Enquanto abria, ele sorria. Sacudiu a cabeça e disse:

- Meu Deus! Você não tem jeito... É muito bonito. Onde arranjou isto?

- Catei à beira mar.

Abriu o desenho: um casal enroscado.

Então, ela, que mal se continha, jogou-o para trás no sofá e beijou seus olhos, sua boca, suas faces. Gemia de prazer.
Aí, levantou e disse:

- Já sei, você tem que trabalhar. OK., nos vemos de noite ou vai dar para almoçarmos juntos?

- Não, querida, não vai dar.

Enquanto ela saía, ele pensava em como dizer-lhe que viajará no final do mês. Não gostaria de magoá-la, ao mesmo tempo não quer como companhia.

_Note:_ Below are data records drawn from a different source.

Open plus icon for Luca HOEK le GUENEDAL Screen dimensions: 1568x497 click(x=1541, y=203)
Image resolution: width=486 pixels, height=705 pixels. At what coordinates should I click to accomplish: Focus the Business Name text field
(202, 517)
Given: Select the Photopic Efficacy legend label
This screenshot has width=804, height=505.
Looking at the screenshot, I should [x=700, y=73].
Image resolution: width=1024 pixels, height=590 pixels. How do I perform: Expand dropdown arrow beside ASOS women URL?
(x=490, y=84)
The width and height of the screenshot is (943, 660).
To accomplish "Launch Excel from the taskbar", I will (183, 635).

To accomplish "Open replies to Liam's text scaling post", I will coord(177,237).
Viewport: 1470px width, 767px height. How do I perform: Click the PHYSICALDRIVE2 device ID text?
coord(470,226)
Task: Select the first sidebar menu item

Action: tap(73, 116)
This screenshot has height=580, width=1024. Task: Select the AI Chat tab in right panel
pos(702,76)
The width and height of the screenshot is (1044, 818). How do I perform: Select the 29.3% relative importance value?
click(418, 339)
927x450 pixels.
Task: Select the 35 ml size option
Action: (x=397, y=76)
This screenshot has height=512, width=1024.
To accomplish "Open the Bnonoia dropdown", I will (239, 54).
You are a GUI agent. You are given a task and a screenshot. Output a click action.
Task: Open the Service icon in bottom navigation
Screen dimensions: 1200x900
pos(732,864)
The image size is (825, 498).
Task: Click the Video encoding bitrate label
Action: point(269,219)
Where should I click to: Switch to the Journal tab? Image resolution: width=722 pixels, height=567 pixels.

Pegou a caixa com o tubo de ensaio, observou aquelas conchinhas, que não são conchas na verdade, são casulos de alguma espécie marinha. Tão belas e tão frágeis. Lembram madrepérolas. Pensou nos presentes que ela lhe dá, sempre bonitos e frágeis, como ela. E no amor-casulo que os envolve.
E se entristeceu.

segunda-feira, 9 de maio de 2011

Um amanhecer





A xícara não estava na mesa como eu deixara na véspera. Sabia que ele havia acordado mais cedo e voltado para o quarto. Faz isto quando está aborrecido e não quer me ver.
Sinto alívio. Não precisarei dar o bom dia antes do meu desjejum. Gosto de ficar em silêncio ao despertar. Odeio quando dormimos juntos e ele me desperta encostando o pênis nas minhas costas, arfando.
Não desejo nada além de lembrar meus sonhos. Desconfio que me ajudem a viver melhor. Gosto de anotá-los.
Acabo de tomar o café, sigo para a frente da casa- o cão me aguarda. Troco a água do bicho, molho as plantinhas- tenho poucas, eu mesma, aos poucos, vou dando forma ao jardim.
Passava de dez horas quando o vi me espreitando da sala. Digo: “Bom dia!” Responde com um aceno.
Sei que teremos um dia longo e silencioso.

segunda-feira, 2 de maio de 2011

Vil


Vil


“Tire as mãos de mim”... A música a persegue como um perfume.
“Ele era mil, tu és nenhum, na guerra és vil”...
Escreve para tentar exorcizá-lo. Há dias não aparece nos seus sonhos. Hoje, desde que o coração descompassado a despertou, tudo dói. Ela pensa nele e no outro, ambos a feriram. Impiedosos. Filhos da puta, pensa. Um dia terão o troco, pragueja.
Mais tarde, fará orações pedindo perdão a Deus. Queria ser herética. Não pode. Teme a ira divina.